_Data supplied_
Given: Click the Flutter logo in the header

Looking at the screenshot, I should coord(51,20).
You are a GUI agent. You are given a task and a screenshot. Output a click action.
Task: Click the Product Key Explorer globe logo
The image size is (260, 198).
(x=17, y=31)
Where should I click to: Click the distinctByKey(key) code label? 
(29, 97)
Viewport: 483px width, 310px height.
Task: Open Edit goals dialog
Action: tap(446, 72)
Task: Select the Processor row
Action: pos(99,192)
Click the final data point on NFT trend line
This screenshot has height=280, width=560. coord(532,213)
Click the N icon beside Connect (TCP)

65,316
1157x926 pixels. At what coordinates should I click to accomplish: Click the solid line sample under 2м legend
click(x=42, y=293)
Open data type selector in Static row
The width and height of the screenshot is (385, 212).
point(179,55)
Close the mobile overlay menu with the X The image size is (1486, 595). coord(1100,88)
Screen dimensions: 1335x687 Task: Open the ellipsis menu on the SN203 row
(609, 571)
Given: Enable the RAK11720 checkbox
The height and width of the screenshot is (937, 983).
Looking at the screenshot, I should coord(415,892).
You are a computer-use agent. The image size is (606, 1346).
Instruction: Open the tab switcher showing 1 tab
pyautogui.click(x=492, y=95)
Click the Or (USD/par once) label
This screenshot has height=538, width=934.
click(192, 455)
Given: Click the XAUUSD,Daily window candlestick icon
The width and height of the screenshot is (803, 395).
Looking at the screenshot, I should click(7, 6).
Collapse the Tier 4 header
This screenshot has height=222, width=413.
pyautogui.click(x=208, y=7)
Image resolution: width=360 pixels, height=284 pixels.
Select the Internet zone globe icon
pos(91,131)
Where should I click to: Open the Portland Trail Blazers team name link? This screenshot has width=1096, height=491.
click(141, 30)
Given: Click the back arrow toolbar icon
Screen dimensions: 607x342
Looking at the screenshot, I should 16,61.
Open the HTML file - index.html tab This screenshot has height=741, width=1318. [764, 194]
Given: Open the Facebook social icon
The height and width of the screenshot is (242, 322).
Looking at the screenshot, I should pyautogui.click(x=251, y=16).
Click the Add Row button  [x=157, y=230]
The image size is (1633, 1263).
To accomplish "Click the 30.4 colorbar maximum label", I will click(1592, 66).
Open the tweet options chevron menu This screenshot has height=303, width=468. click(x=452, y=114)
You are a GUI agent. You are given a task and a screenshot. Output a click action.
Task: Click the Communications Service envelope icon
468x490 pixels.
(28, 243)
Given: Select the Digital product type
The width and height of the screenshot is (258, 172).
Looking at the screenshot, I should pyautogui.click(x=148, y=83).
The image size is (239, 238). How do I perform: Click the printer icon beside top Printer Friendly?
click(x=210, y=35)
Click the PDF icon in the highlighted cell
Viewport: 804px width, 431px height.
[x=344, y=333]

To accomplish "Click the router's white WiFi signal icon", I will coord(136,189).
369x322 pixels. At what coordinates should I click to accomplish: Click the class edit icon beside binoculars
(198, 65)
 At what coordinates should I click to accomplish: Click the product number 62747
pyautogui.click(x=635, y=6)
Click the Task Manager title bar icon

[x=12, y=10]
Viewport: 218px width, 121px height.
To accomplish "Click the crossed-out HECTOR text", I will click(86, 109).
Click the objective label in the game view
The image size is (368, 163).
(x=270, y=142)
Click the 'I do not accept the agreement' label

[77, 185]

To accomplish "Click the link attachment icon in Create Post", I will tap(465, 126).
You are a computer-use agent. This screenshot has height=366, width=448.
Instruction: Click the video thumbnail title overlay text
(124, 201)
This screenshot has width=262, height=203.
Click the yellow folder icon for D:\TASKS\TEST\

_Action item_
Give the number of lines in the data above that include the word "agent", with no other words.

_Output of the task_
4